Note that a properly drafted promissory note is no longer considered a divestment. See MEH § 17.2.6.18.

  1. On December 30, 2015, the petitioner’s counsel requested that the agency recalculate the divestment period. Petitioner asserted that the $55,016.52 divestment related to the promissory note had been cured.
  2. On January 12, 2016, the agency issued a notice informing petitioner that it denied the request for recalculation.
  3. On 2/25/16, petitioner filed a timely request for hearing from the denial of the recalculation
    request.

Discussion

Initially, this is an appeal of the denial of the request for recalculation of the divestment. Petitioner believes she is entitled to a recalculation following purported cure of the promissory note component of the total divestment. This is not an appeal of the amount or correctness of the divestment as determined in November 2015 as that determination was not the subject of a timely appeal.
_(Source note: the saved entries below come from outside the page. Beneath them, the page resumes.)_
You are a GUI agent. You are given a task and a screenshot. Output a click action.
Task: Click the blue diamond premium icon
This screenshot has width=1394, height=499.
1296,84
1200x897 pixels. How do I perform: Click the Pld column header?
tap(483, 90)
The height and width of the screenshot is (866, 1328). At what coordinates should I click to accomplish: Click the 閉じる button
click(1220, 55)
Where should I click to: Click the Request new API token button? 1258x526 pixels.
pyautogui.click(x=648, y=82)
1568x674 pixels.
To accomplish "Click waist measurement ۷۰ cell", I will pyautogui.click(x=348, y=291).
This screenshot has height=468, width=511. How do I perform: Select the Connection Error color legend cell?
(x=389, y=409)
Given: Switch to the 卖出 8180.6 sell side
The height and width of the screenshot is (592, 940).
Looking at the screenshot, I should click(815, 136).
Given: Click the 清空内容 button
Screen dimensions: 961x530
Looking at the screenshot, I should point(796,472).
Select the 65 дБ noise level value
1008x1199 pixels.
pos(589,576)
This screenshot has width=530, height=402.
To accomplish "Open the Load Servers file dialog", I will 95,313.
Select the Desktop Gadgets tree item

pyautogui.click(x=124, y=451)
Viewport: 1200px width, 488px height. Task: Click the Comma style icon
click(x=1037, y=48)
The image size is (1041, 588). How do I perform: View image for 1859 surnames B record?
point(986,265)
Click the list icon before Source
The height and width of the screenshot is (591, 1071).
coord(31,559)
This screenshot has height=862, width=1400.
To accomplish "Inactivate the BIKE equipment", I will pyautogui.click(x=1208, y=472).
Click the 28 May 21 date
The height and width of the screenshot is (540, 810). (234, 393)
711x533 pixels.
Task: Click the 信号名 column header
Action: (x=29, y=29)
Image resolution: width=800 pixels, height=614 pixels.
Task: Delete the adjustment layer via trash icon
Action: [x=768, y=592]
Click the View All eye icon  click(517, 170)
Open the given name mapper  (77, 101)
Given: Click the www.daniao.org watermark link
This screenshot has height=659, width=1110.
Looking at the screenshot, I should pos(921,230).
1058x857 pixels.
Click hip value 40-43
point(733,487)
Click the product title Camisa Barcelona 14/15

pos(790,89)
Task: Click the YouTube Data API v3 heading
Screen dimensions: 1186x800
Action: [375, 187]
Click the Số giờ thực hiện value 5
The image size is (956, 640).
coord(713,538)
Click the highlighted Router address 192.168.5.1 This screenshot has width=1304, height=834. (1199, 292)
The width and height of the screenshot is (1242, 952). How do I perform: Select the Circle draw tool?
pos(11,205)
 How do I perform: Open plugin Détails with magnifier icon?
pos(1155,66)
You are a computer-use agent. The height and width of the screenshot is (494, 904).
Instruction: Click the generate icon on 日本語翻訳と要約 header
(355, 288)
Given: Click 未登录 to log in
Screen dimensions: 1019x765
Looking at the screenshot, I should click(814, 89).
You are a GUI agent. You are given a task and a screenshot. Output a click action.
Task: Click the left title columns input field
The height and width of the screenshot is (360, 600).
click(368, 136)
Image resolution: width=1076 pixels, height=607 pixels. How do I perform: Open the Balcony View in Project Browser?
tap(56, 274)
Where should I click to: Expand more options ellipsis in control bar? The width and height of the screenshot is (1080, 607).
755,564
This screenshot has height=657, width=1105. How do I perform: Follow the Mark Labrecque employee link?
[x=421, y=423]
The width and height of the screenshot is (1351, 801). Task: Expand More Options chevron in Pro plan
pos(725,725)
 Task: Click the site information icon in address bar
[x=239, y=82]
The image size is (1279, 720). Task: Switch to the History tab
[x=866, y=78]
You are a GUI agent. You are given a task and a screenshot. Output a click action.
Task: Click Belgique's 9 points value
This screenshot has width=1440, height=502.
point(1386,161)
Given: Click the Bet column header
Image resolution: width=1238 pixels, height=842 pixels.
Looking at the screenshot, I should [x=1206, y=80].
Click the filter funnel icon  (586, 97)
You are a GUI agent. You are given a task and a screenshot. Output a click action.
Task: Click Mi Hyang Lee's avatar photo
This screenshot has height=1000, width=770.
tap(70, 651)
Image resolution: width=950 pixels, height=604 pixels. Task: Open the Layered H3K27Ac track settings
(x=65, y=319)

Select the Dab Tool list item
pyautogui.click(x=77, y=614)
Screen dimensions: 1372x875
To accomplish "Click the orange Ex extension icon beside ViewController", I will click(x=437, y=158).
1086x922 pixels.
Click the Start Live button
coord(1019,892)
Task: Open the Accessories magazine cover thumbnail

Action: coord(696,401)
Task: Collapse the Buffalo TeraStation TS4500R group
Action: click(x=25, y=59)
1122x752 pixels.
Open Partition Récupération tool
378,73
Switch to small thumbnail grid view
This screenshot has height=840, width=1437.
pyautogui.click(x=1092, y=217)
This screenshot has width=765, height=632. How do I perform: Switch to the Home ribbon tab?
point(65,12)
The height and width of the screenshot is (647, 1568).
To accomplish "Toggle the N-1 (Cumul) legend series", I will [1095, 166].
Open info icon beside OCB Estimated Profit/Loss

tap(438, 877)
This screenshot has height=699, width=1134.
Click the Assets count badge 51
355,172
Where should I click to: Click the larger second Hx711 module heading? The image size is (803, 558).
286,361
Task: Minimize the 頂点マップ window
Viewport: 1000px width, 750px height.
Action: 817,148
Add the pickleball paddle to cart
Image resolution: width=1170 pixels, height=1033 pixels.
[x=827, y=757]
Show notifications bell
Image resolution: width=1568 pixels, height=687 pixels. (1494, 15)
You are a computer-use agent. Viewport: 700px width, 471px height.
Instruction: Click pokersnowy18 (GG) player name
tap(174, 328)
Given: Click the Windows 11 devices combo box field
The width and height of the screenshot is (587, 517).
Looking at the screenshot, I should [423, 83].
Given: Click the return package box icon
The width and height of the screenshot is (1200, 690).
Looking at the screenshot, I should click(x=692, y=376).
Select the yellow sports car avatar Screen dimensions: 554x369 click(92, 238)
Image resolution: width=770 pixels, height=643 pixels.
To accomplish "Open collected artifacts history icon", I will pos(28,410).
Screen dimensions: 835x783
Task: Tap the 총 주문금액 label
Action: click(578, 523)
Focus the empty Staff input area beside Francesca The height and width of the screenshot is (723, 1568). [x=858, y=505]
The Medicaid divestment rules allow for a recalculation of a divestment determination. See Medicaid Eligibility Handbook § 17.5.5. The rules specify that “[w]hen the entire divested resource or equivalent value is returned to the individual, the entire penalty period is nullified.” See MEH § 17.5.5.1. The agency interprets this provision to mean that the entire cumulative sum of the divestment must be returned. In this case, that would mean that the value of the irrevocable trust component as well as the promissory note component would have to be returned to justify the recalculation. The petitioner conceded that the trust component has not been cured. But, petitioner maintains that the return of the note component value in its entirety should force the requested recalculation.

I agree with the petitioner. The provision in question does specify that a partial refund of value is not adequate. See MEH § 17.5.5.2. But, this does not explicitly cover the facts as in this matter. The example for that MEH provision illustrates that refund of half of the value of a loan would not cure the divestment. But, that is not what happened here. The entire value of the note was refunded in this instant case. The question is whether one component of a divestment can be cured. I believe that the language in MEH 17.5.5.1 quoted above is most instructive on this question. The Handbook’s reference to the requirement of the refund of the “entire divested resource” (italics added) suggests that different resources may be viewed discretely for purposes of cure. I believe that a reading that would prohibit recalculation when even a small component of the divestment remains would be unreasonably rigid and punitive. I realize that the agency cites MEH § 17.6 as support for the contention that the divestment should be seen cumulatively. But, that section seals with counting days of a penalty and not whether there is a valid after-the-fact cure. This decision is in accord with the ALJ’s determination in MDV-15739 (August 12, 2014), in which the ALJ ordered reduction of a divestment penalty due to cure of one part of a multiple component divestment.

Conclusions of Law

The petitioner is entitled to a recalculation of the divestment penalty because petitioner purports to have cured part of the total divestment through the refund of the entire value of the promissory note resource.

THEREFORE, it is

Ordered

That this matter is remanded to the agency with instruction to recalculate the divestment penalty based on the claimed cure of the divestment of the promissory note resource. This action shall be completed within 10 days.

Request for a rehearing and appeal to court instructions omitted.